One of the nation’s leading pharmacy benefits organizations, Express Scripts, says that prescription drug costs have nearly doubled in the last five years. The organization blamed the costs on scheming pharmacies and opportunistic manufacturers who have moved into the market.
In Texas, however, people with Medicare have enjoyed a lower cost for their medications, especially seniors. In 2014, 345,452 individuals in Texas saved $326 million per beneficiary. The costs directly related to pharmaceutical drugs are not necessarily impacting the costs individuals are paying for their medications.
Another area of concern is the costs associated with equipment doctors need to heal patients. A survey of physicians showed that 61% reported an increase in overhead costs. Electronic medical records and administrative costs that must comply with the ACA have caused doctors to increase their prices.

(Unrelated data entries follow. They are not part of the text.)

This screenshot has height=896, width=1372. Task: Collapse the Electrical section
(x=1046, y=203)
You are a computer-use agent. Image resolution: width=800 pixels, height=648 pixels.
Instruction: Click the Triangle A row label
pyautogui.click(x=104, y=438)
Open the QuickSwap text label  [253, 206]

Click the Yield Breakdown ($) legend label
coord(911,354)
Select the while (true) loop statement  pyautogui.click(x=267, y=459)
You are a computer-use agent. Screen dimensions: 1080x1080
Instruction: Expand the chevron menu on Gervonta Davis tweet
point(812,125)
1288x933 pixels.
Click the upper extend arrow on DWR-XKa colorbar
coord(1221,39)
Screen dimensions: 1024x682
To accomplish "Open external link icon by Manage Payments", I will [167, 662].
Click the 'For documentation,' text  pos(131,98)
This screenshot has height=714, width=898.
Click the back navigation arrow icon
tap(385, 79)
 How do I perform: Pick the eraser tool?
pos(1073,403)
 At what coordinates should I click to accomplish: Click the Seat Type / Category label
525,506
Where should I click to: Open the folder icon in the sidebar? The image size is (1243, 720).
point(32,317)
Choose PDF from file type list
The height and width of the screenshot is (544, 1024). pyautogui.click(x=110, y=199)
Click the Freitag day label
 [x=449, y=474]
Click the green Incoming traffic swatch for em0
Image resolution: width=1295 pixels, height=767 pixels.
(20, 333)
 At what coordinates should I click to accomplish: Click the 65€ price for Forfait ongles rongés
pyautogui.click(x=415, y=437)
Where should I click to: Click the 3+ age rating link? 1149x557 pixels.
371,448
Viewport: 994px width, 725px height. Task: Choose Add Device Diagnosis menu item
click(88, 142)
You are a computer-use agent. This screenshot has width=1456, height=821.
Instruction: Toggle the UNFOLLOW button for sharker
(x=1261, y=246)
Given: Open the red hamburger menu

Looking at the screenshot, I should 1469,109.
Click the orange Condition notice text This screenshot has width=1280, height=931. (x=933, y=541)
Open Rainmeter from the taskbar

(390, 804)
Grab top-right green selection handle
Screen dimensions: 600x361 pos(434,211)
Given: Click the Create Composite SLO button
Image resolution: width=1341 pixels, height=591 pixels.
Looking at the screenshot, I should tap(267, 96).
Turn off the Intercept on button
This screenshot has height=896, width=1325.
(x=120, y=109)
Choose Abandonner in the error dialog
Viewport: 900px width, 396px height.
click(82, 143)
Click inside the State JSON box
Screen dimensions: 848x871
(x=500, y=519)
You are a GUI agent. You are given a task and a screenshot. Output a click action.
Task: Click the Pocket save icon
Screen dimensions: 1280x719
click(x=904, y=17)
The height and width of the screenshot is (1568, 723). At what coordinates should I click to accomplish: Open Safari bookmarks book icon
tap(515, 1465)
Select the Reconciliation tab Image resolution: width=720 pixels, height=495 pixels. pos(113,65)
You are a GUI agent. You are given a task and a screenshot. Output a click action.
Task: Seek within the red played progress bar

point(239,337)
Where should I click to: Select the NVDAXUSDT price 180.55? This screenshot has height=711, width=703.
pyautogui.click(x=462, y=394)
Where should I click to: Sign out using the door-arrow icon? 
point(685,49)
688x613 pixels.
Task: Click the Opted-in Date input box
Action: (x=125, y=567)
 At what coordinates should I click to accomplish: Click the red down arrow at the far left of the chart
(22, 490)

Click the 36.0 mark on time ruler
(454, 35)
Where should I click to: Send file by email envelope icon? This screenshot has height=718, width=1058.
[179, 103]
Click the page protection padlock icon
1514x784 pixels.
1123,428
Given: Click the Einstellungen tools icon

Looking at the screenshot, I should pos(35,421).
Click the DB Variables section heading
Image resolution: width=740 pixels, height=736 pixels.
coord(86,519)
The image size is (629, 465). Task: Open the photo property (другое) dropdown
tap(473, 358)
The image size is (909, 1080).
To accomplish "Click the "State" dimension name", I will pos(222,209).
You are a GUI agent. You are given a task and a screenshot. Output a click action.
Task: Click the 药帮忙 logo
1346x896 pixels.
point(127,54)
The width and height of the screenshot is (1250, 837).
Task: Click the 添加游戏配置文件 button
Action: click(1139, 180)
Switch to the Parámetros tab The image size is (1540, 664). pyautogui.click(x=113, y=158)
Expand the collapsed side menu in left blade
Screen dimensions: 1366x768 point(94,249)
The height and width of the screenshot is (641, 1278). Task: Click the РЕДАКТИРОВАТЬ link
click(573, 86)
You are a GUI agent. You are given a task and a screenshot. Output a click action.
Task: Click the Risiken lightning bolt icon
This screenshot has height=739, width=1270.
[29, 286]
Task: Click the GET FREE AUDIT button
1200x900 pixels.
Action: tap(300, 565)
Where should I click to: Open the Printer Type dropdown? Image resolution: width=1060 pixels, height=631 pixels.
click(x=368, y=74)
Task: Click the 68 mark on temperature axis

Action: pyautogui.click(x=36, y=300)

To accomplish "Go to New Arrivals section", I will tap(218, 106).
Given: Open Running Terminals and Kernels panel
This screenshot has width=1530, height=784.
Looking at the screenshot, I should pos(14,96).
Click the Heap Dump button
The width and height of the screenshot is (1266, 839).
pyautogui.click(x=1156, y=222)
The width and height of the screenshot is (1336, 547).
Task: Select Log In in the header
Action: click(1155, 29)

Adding to this the fact that Blue Cross Blue Shield, Texas’ largest insurer, has said they are seeking premium increases of 60% over one year in their HMO plans thanks to the ACA. We are beginning to get a clearer picture as to how the ACA is affecting Texas healthcare costs.
How All this Affects Insurance Rates in Texas
When the healthcare plans under the affordable care act started in 2014, premiums were set extremely low. Now that the care act is set in stone, insurers are set to seek higher insurance premiums to level their costs. Unfortunately Healthcare Consultants, Inc. is finding out that premium are going to increase in 2017, even in Texas.
By increasing the rates of insurance premiums, individual and group rate plans will undoubtedly be affected. From pharmaceuticals, healthcare costs, to facilities there are countless increases in costs as an indirect cause of the Affordable Care Act. Interestingly, group employer insurance has resulted in significant cost-savings for those participating in the new law.
Above all, the ACA was designed to support and heal an out of control healthcare marketplace. Unfortunately, there have been some unintended consequences of these changes. In Texas, the battle continues to rage on with state legislatures fighting parts of the law including the Medicare expansion.
At Healthcare Consultants, Inc. we agree that over the next decade we will begin to understand the full implications of the Affordable Care Act. Until then, we will have to watch as the market fluctuates and premiums rise and fall.